- What to work on:
Range to repeat from the listing below: the line containing "The width and height of the screenshot is (818, 507)." down to the line containing "The image size", both included. Copy it exactly, pictures excluded, and add nothing else.

- Extracted information:
****************

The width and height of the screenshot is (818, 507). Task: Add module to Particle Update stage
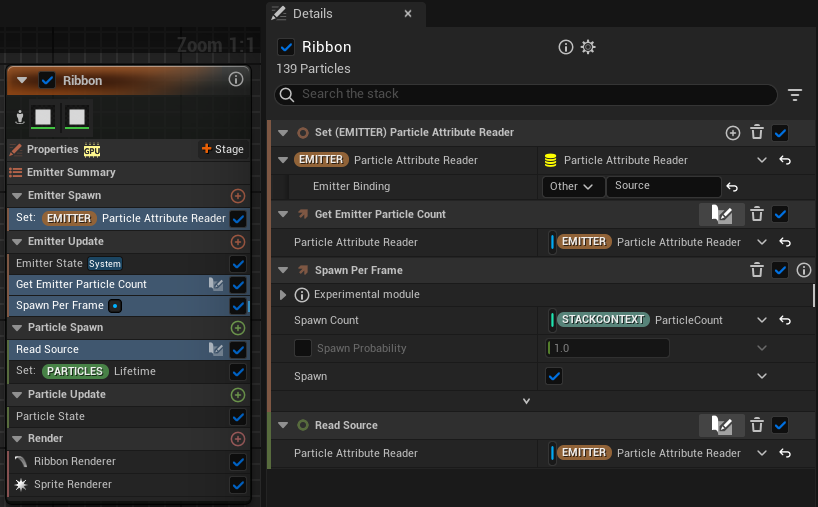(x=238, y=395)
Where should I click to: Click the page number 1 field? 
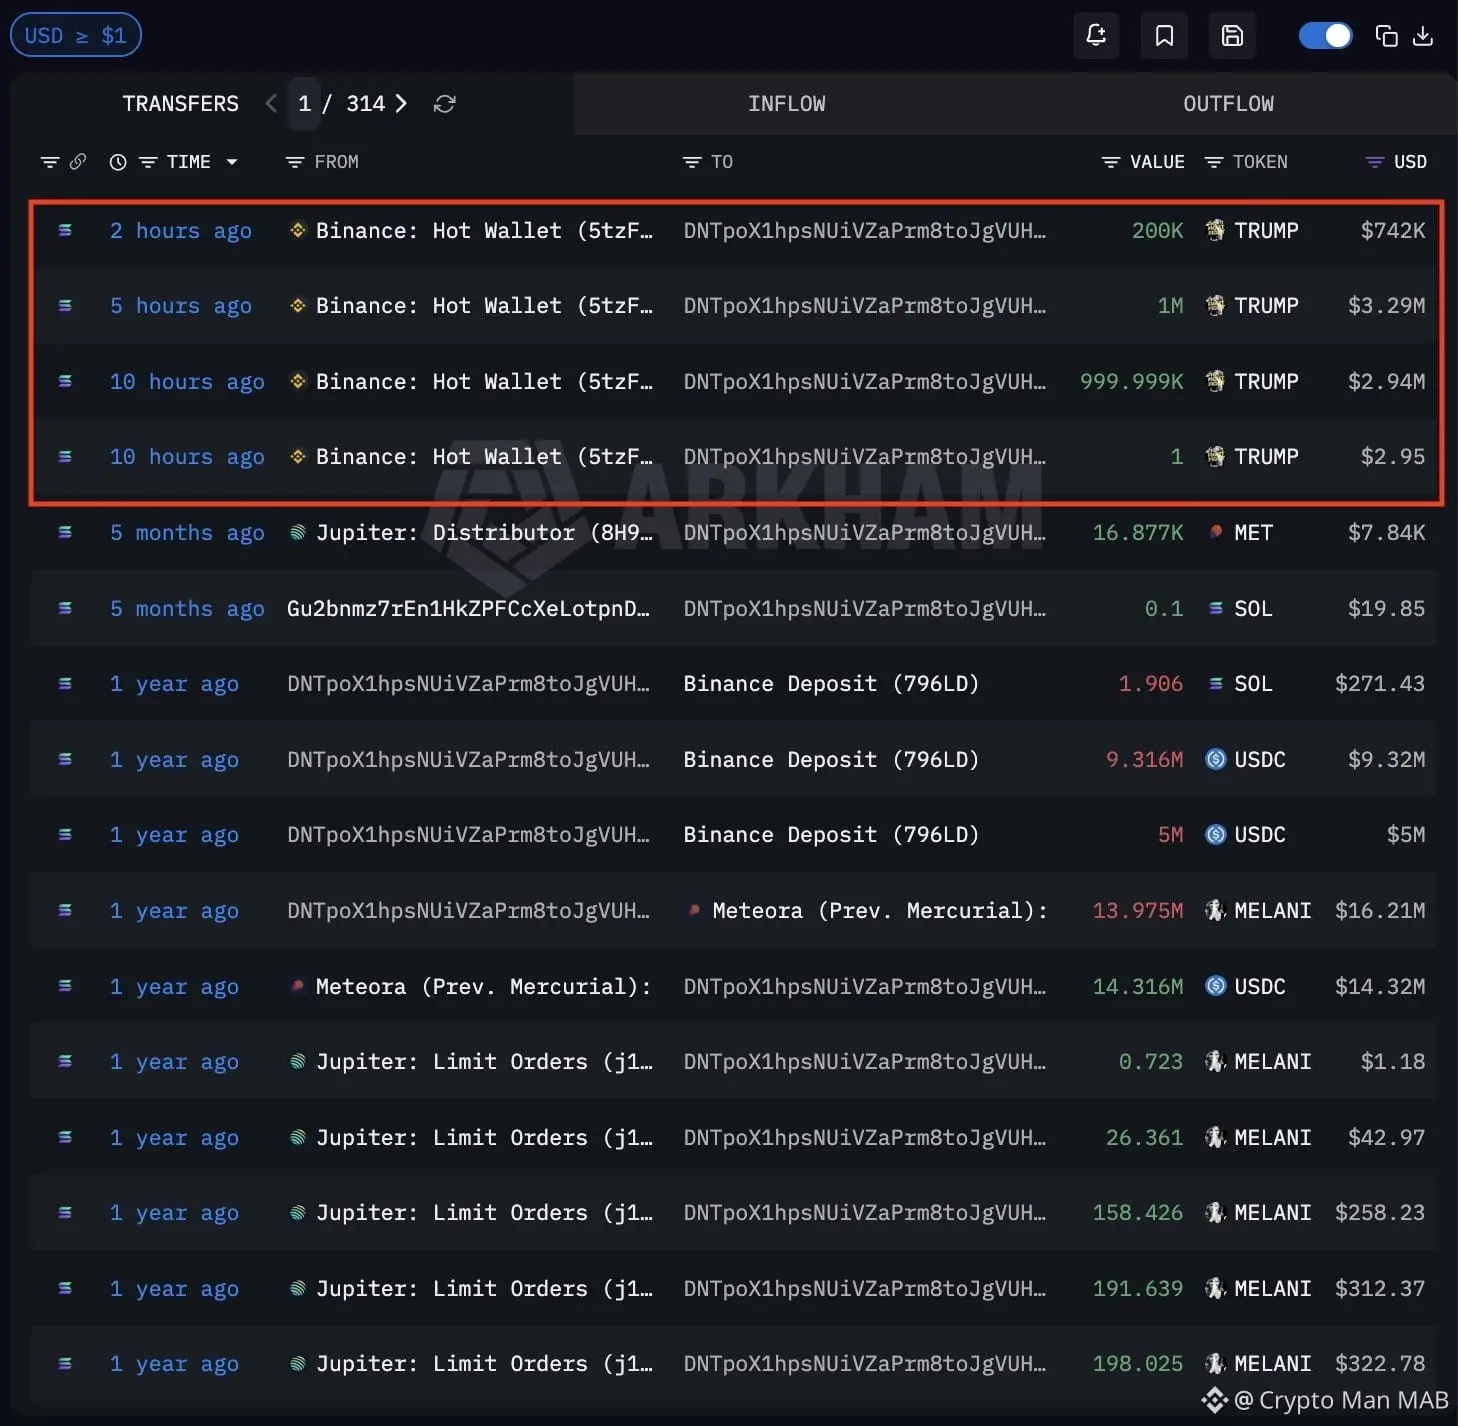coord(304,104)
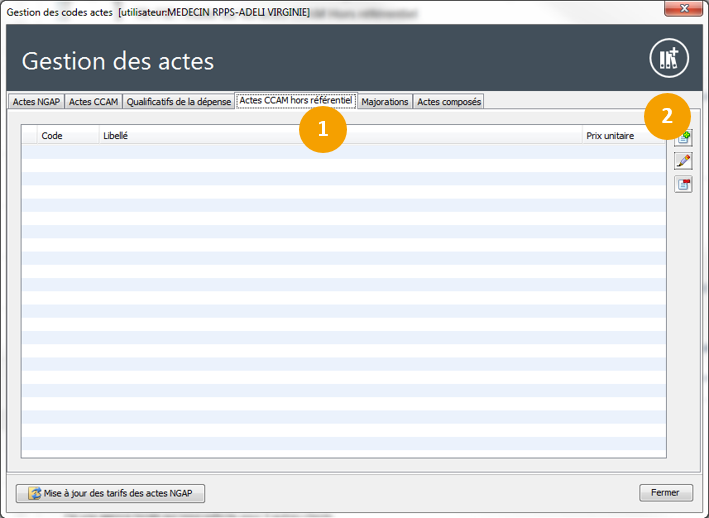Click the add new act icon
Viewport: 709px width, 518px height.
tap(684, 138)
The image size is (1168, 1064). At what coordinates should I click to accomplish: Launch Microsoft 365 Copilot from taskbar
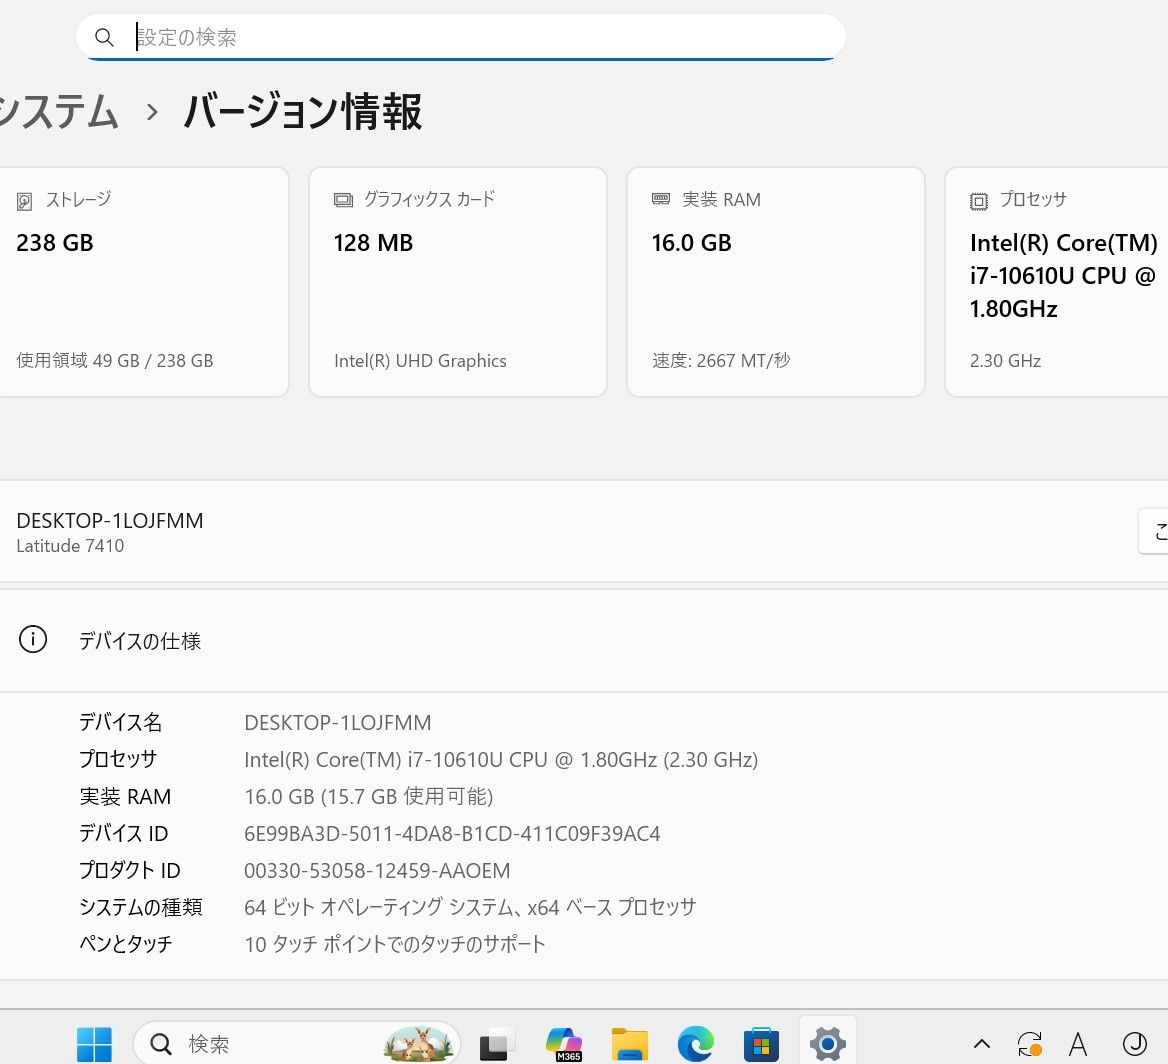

****************

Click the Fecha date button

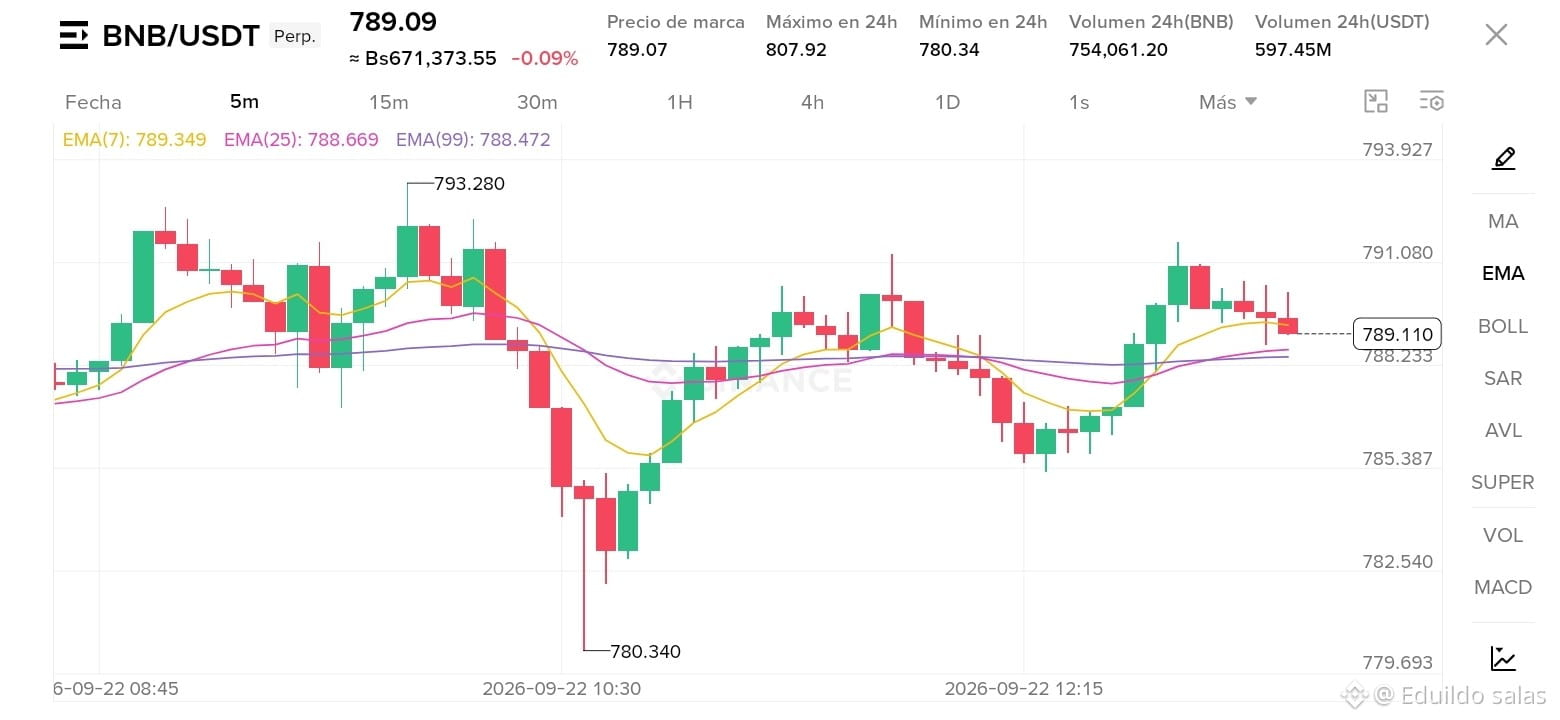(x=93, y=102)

****************

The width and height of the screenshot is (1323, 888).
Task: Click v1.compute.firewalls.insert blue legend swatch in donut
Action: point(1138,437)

****************

- Reply:
The width and height of the screenshot is (818, 507). Task: Add module to Particle Update stage
(x=238, y=395)
Where should I click to: Click the page number 1 field? 
coord(304,104)
Click the add new act icon
Viewport: 709px width, 518px height.
tap(684, 138)
The image size is (1168, 1064). At what coordinates should I click to accomplish: Launch Microsoft 365 Copilot from taskbar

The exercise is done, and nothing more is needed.